North China double cropping linked to summer climate change in Korea

Posted on : 2014-06-13 11:57 KST Modified on : 2014-06-13 11:57 KST
Desertification in China intensifies summer Asian monsoon rainfall

By Kim Jeong-su, Environmental Correspondent

Increased double cropping in North China Plan (NCP) is causing summer climate change in South Korea, reports a study multiply-authored by researchers from South Korea, China, the United States, and France.

The study co-designed by SNU Earth and Environmental Sciences Professor Ho Chang-Hoi, was published in the online edition of Nature Climate Change, a leading journal on the science of climate change, on June 9. According to the paper, China abandoned single cropping in favor of double cropping of wheat and corn in the NCP in the mid-1980s to meet increasing food demands.

Ho‘s team has found that the change in planting has resulted in a 1.02 degrees Celsius rise in the region’s maximum daily temperature range for the months of June and July, which coincides with the rainy season in South Korea.
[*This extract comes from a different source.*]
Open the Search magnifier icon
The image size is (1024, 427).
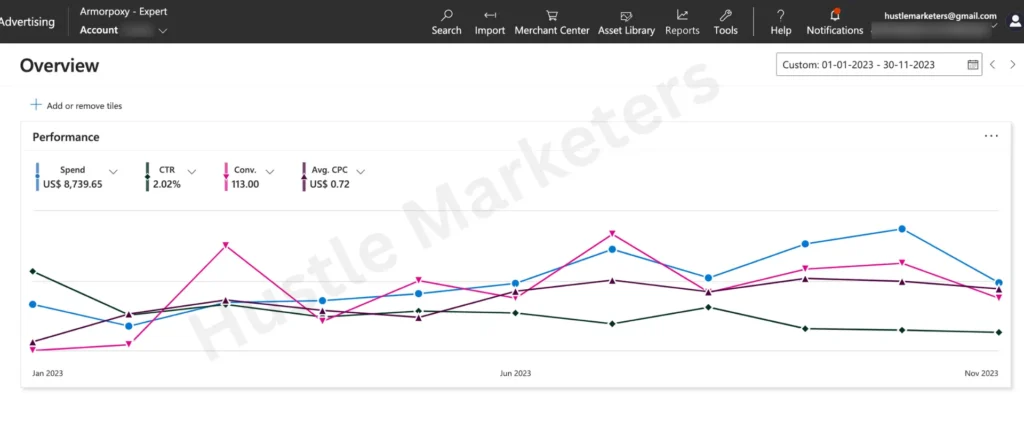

The sharp rise is being attributed to the practice of covering the farmland‘s surface for the two-month inter-cropping season between the wheat harvest and corn sprouting. As a result, an area nearly three times the size of the Korean Peninsula, at a distance away that is only two to three times the distance from Seoul to Busan, is being turned temporarily into a vast desert.
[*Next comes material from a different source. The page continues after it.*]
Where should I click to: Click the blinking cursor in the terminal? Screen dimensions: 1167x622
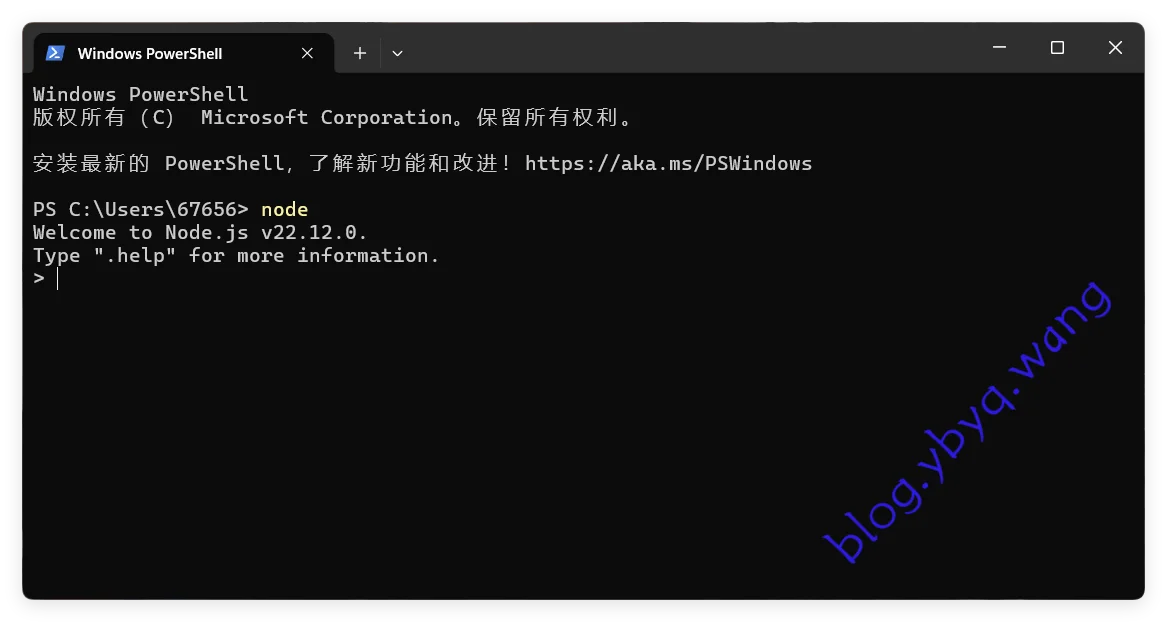[56, 278]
According to the study, the desertification is driving rainfall to extremes of lower rainfall in drier years and heavier rainfall in wetter ones during the traditional monsoon season of June and July. The results show an increase of 120 mm during times of heavy rainfall, with a corresponding drop during dry periods. With June to July rainfall typically averaging around 600 mm in South Korea, the findings point to a change of around 20 percent due to double-cropping in the NCP.
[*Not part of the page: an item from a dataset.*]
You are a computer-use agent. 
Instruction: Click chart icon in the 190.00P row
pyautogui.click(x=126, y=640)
Ho explains, “The period of temporary desertification from double-cropping, between the first harvest and the time when the second crop begins to sprout, happens to coincide with South Korea’s rainy season, and it‘s intensifying the rainfall patterns.” He adds, “This is the first time observation data have been used to demonstrate the influence that changes in agricultural activity are having on summer climate change in Northeast Asia and to show the mechanism,” he added.